Messkopftechnologie Virtual 2000

Stimmt von Anfang an

Ein neues System kann Wanddicke und Durchmesser des Produkts bereits beim Anfahren der Extrusionslinie regeln.

Gefragt sind Messgeräte und Systeme, die die auch unter schwierigen Anlagenbedingungen, beispielsweise bei Platzmangel für einen Heißmesskopf nach dem Extruder, schnell und unkompliziert präzise Messwerte liefern. Versprochen wird das für Virtual 2000, einer neuen virtuellen Messkopftechnologie (und dem entsprechenden Gerät), wie sie die Bremer Firma Sikora entwickelt hat. Ihre Stärken soll diese Methode in der Extrusion von Rohren und Schläuchen aus Kunststoff ausspielen. Hier setze diese neuartige Technik regelrecht Maßstäbe in der Messgerätetechnologie.

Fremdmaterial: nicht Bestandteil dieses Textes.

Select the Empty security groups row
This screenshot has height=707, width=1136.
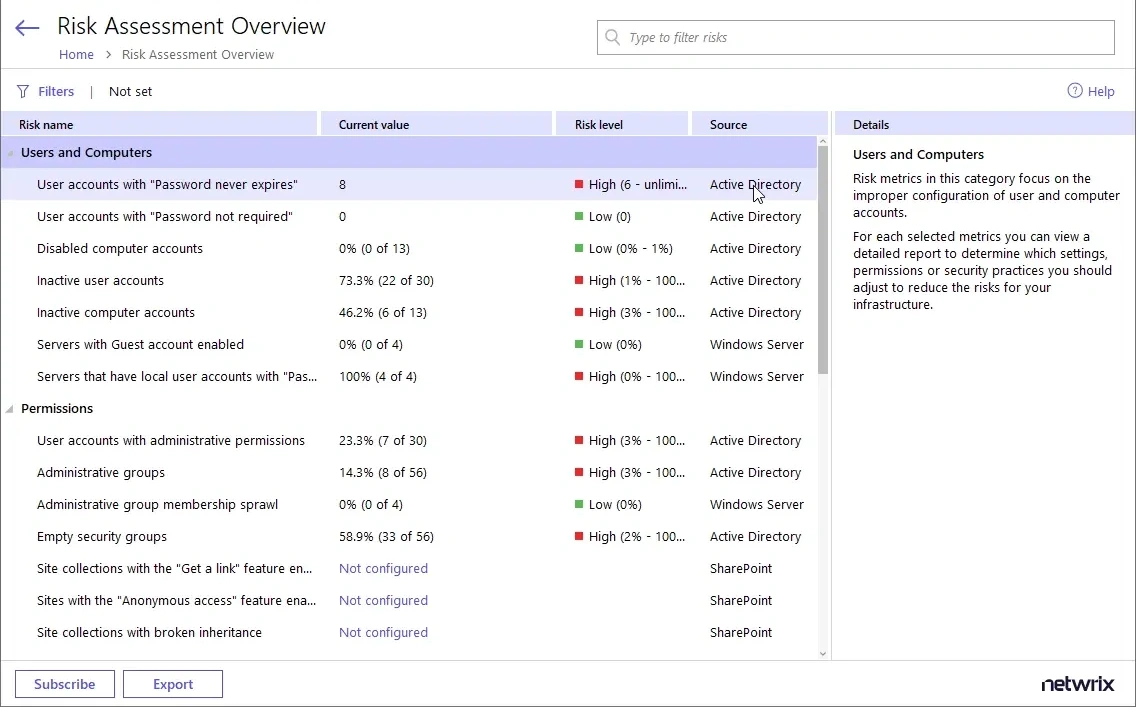pyautogui.click(x=102, y=537)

Bis dato galt doch für Produktionslinien, auf denen mit einer relativ niedrigen Abzugsgeschwindigkeit gearbeitet wird, dass es aufgrund der Totzeit, die sich aus dem Abstand des Messgeräts zum Extruder ergibt, nicht möglich war, den Extruder vom Ende der Linie her zu regeln. Das gilt nicht länger: Diese Virtual Gauge Technology eliminiere besagte Totzeit. Sie zeige bereits beim Anlaufen der Produktion die zu erwartende Kaltwanddicke an, obwohl das Produkt noch nicht am Messgerät angekommen ist. Das Messgerät wird bei diesem Verfahren am Ende der Kühlstrecke installiert.